Assignment => Among the lines of the material, copy those that hold the string "screenshot".

Recorded information =>
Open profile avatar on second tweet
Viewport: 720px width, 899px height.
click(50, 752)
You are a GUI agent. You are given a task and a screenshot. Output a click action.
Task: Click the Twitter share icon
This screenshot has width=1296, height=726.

Answer to the problem =>
You are a GUI agent. You are given a task and a screenshot. Output a click action.
This screenshot has width=1296, height=726.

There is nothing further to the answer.